▼
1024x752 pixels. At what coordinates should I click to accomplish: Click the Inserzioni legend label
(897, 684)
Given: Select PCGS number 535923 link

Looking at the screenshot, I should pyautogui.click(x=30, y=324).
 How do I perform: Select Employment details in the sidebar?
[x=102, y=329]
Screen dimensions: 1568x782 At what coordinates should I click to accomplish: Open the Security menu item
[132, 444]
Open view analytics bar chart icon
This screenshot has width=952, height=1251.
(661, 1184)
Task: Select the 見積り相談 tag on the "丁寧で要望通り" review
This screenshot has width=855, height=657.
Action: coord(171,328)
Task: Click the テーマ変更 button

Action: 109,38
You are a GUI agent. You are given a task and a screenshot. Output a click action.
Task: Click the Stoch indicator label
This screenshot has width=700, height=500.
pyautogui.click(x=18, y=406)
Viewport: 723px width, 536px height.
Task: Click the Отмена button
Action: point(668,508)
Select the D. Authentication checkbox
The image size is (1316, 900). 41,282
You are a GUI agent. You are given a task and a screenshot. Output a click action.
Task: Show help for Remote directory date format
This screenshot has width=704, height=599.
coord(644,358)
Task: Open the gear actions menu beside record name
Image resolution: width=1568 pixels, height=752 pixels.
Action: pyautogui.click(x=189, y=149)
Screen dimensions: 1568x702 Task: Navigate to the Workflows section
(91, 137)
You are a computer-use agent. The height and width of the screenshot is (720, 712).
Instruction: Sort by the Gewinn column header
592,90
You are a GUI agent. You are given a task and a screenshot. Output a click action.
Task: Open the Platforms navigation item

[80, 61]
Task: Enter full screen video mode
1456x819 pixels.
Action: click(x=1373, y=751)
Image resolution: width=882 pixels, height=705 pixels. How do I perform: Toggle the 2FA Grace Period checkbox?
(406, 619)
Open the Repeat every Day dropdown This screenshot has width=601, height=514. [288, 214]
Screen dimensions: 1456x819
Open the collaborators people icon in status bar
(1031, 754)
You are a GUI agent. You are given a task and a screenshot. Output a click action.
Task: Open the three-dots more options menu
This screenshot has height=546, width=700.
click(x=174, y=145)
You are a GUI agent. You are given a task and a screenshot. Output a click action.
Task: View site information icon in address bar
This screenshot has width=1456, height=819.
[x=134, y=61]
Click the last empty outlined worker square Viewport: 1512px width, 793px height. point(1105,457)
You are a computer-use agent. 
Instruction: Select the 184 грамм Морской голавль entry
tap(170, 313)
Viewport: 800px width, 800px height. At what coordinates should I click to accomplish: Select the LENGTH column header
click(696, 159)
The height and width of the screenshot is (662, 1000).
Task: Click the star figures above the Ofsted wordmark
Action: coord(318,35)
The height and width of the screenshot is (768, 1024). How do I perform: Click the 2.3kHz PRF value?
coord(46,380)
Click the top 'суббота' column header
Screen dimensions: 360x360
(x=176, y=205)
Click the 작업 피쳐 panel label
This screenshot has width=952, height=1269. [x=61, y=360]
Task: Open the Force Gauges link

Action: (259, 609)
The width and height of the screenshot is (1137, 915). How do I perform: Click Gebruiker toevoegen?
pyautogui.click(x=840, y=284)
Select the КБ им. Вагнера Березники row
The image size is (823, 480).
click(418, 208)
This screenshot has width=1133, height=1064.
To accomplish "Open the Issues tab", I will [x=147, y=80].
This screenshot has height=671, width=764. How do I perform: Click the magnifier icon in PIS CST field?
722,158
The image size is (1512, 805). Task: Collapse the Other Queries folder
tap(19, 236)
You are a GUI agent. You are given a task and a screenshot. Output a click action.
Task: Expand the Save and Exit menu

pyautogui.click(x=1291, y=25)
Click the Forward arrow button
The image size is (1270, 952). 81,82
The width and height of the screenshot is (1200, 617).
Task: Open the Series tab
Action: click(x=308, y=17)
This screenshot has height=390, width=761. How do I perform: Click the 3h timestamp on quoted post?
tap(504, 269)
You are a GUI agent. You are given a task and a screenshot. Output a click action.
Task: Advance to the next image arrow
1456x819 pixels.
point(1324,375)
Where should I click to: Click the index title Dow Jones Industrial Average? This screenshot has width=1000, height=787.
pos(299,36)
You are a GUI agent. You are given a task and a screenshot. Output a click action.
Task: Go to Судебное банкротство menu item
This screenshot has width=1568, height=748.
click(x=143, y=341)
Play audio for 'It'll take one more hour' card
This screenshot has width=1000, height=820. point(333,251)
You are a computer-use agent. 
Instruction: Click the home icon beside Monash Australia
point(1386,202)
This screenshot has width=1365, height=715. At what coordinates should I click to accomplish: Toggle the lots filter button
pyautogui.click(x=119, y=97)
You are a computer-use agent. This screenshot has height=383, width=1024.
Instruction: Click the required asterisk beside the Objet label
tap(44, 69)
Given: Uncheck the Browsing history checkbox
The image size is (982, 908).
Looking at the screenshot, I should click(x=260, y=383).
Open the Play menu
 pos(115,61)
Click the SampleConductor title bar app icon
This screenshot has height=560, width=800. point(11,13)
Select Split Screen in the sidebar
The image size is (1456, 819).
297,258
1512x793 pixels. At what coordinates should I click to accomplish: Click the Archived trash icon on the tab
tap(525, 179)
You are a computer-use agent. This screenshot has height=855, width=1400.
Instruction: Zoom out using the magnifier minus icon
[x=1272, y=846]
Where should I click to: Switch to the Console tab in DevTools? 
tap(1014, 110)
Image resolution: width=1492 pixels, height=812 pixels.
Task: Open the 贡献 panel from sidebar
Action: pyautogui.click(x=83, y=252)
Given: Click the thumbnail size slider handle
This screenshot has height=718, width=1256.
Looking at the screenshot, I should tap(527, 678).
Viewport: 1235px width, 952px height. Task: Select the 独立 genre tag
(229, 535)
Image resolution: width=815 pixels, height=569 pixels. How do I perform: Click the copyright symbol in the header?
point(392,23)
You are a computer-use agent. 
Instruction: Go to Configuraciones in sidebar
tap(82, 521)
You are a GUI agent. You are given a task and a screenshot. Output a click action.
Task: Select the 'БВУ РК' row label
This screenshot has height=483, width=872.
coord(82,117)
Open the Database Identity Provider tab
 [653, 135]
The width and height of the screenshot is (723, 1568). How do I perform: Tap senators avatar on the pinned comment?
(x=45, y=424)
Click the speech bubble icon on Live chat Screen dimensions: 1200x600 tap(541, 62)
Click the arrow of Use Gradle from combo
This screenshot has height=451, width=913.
▲
**TASK TO COMPLETE**. Pick out every line of the data above that contains the string "point".

**FULL SOLUTION**.
Action: point(668,508)
Click the last empty outlined worker square Viewport: 1512px width, 793px height. point(1105,457)
point(1324,375)
This screenshot has width=1000, height=820. point(333,251)
point(1386,202)
This screenshot has height=560, width=800. point(11,13)
point(392,23)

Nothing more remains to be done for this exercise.